Healthcare data standards existed long before the current pandemic. COVID-19 has only emphasized their importance and ongoing problems. This article is too short to cover all medical data norms but long enough to provide an overview of the most critical ones. We’ll also touch upon the standard development process and main challenges related to standard adoption and usage.
Development of data standards
Data standards are created to ensure that all parties use the same language and the same approach to sharing, storing, and interpreting information. In healthcare, standards make up the backbone of interoperability — or the ability of health systems to exchange medical data regardless of domain or software provider.
It usually takes two to three years to develop a new standard and ensure that it works properly.

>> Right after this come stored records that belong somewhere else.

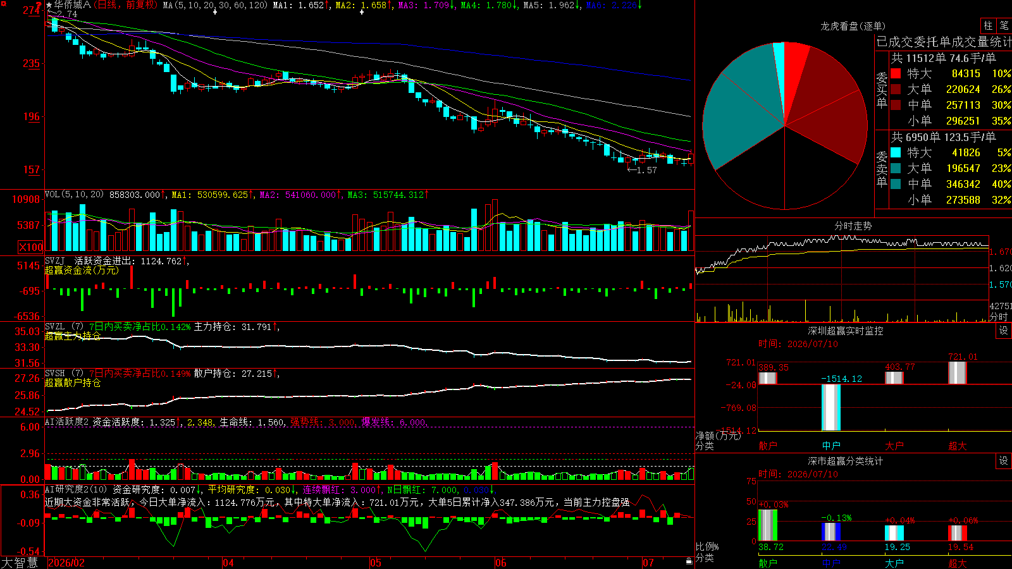The width and height of the screenshot is (1012, 569).
Task: Click the X100 volume multiplier box
Action: 31,247
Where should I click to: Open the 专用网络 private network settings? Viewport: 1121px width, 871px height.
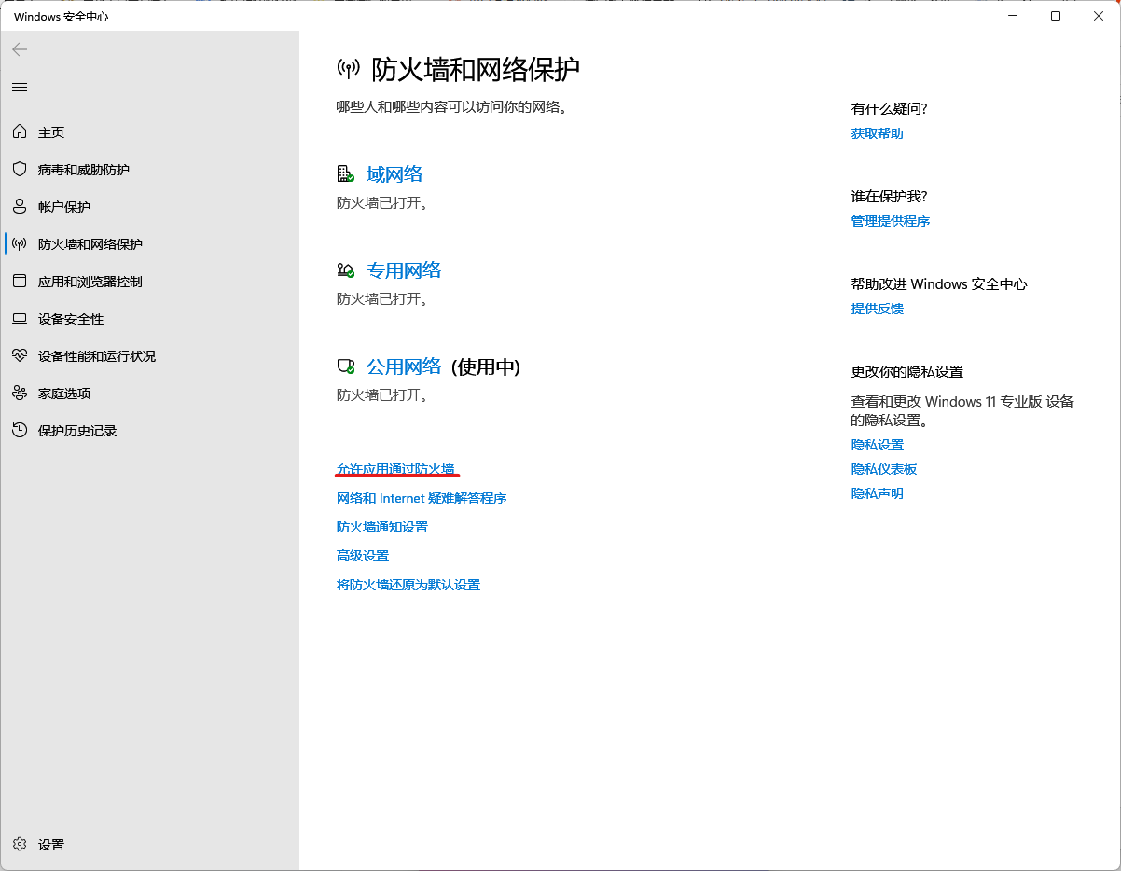403,270
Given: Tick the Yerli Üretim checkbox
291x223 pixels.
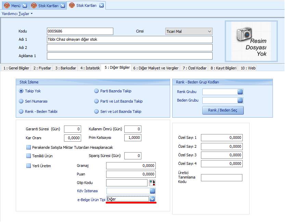Looking at the screenshot, I should pos(29,166).
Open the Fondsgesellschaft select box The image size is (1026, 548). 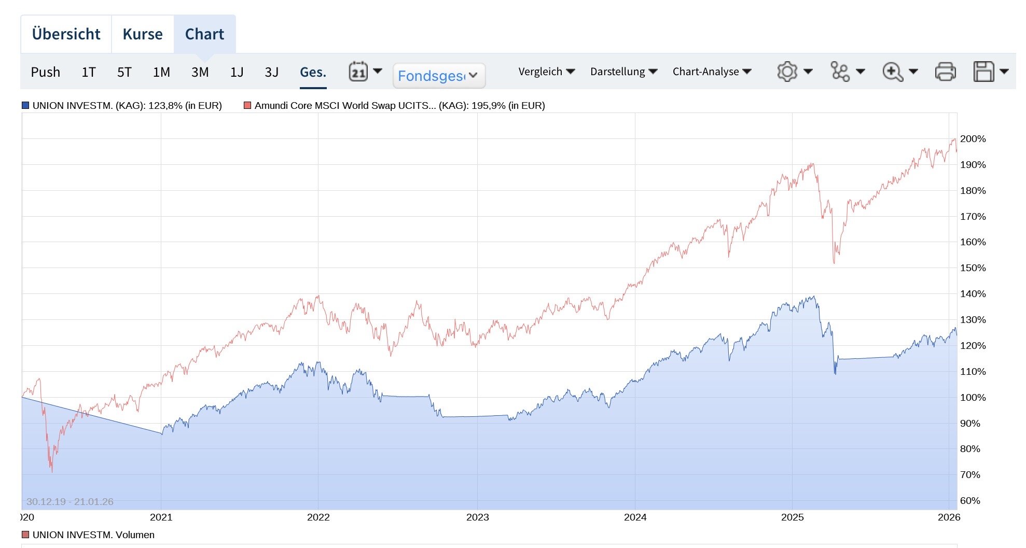pyautogui.click(x=439, y=76)
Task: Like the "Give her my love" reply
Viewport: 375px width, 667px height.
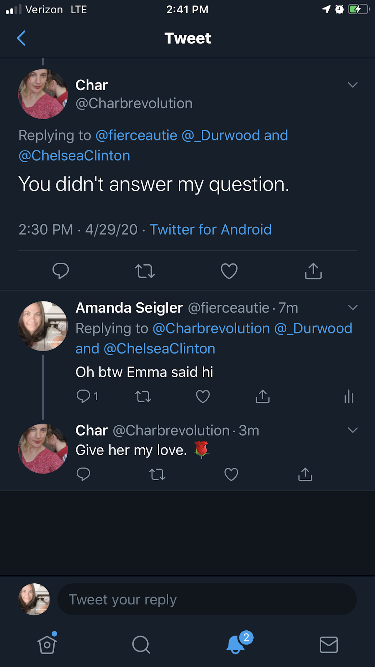Action: click(x=231, y=474)
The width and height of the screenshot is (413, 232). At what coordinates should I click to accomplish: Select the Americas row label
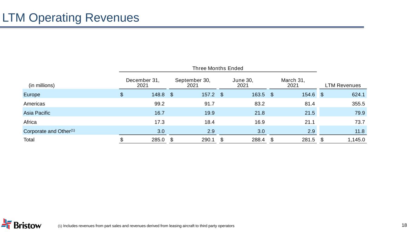click(34, 104)
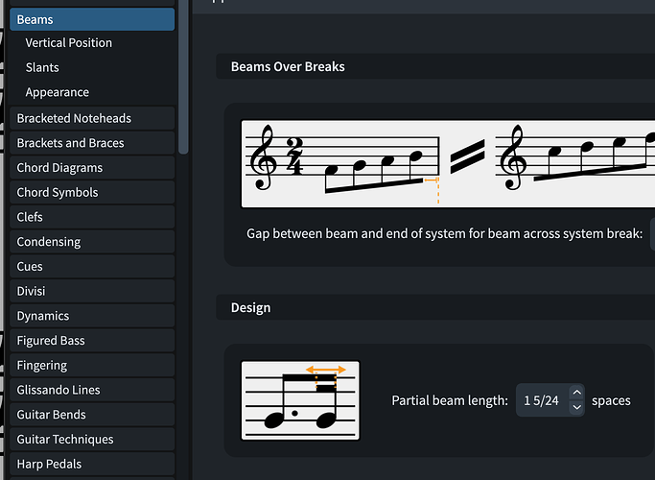Open Chord Symbols options
The width and height of the screenshot is (655, 480).
(58, 192)
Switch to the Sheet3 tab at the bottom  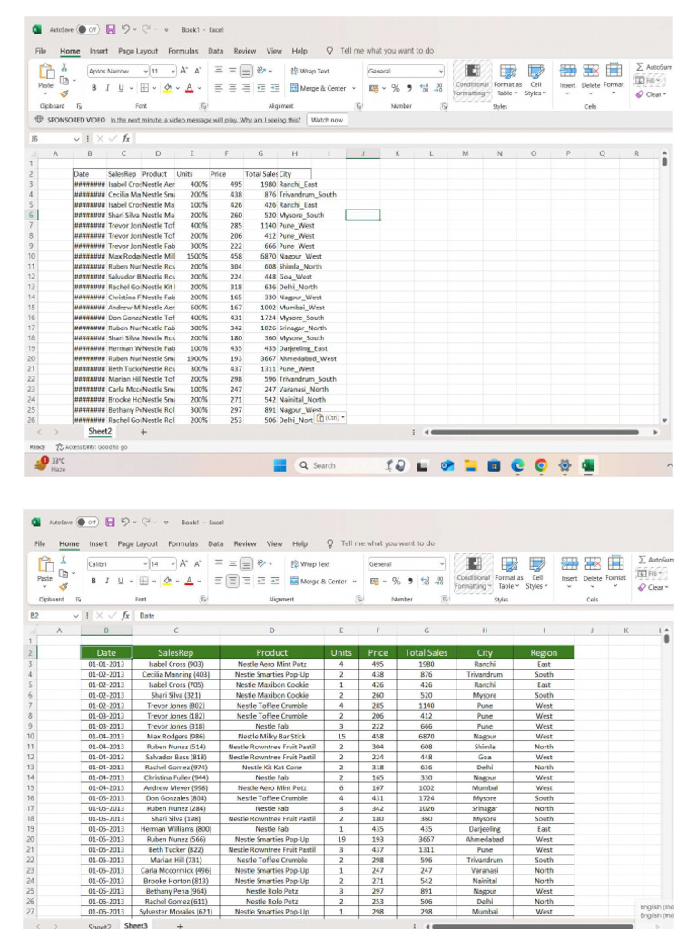135,924
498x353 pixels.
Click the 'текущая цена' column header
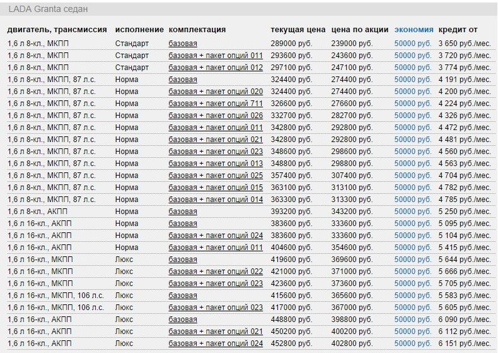(298, 30)
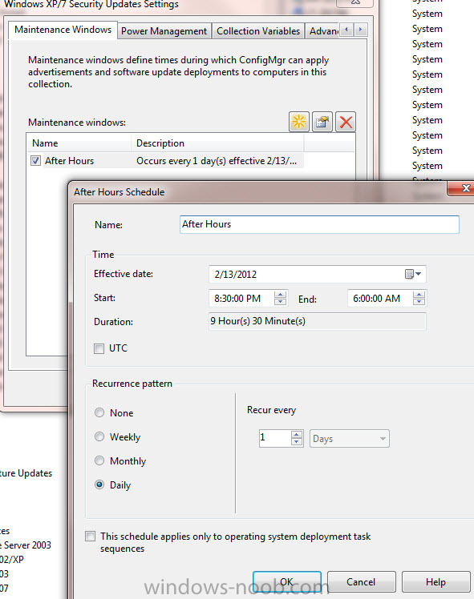Decrease End time with down spinner
The width and height of the screenshot is (474, 599).
[x=419, y=302]
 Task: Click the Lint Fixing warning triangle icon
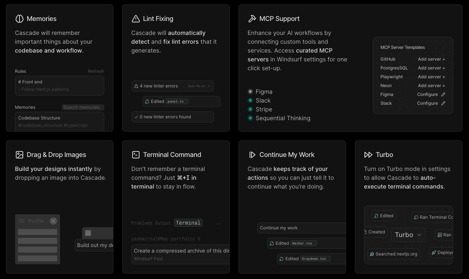(135, 19)
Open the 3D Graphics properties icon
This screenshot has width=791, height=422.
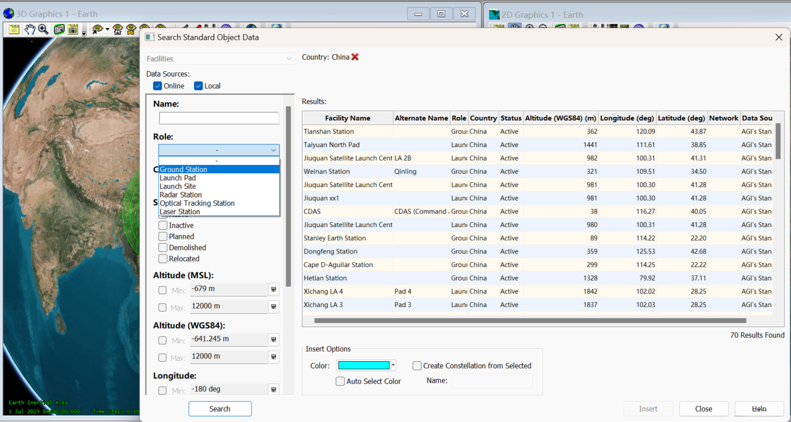[14, 30]
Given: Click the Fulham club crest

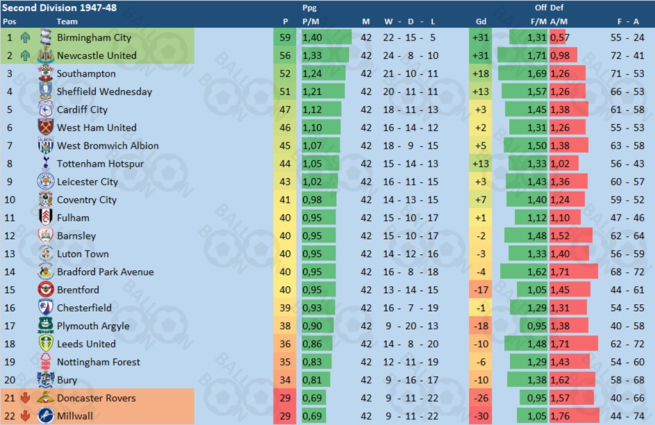Looking at the screenshot, I should (x=46, y=217).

The entire cycle typically consists of the following steps.
How healthcare standards are developed.
Identifying business needs. Stakeholders (care providers, hospitals, health plans, or software vendors) identify business needs and submit requirements for a standard to a standard development organization or SDO.
Workgroup collaboration. The task to develop a standard is assigned to a workgroup, that may include clinicians, healthcare administrators, health information professionals, software developers, and experts in regulatory requirements. The workgroup designs the standard draft along with the implementation plan.
First balloting. Stakeholders give feedback on the draft and the workgroup incorporates it into the standards. Then, all participants vote for draft standards ready for piloting.
Piloting. Healthcare systems and / or software vendors pilot the draft version of standards and provide feedback.
Second balloting. The workgroup incorporates feedback from piloting and sends the draft for the second balloting. Upon receiving comments, the workgroup makes all necessary improvements. Finally, workgroup members and stakeholders vote to approve the draft as a normative standard for use.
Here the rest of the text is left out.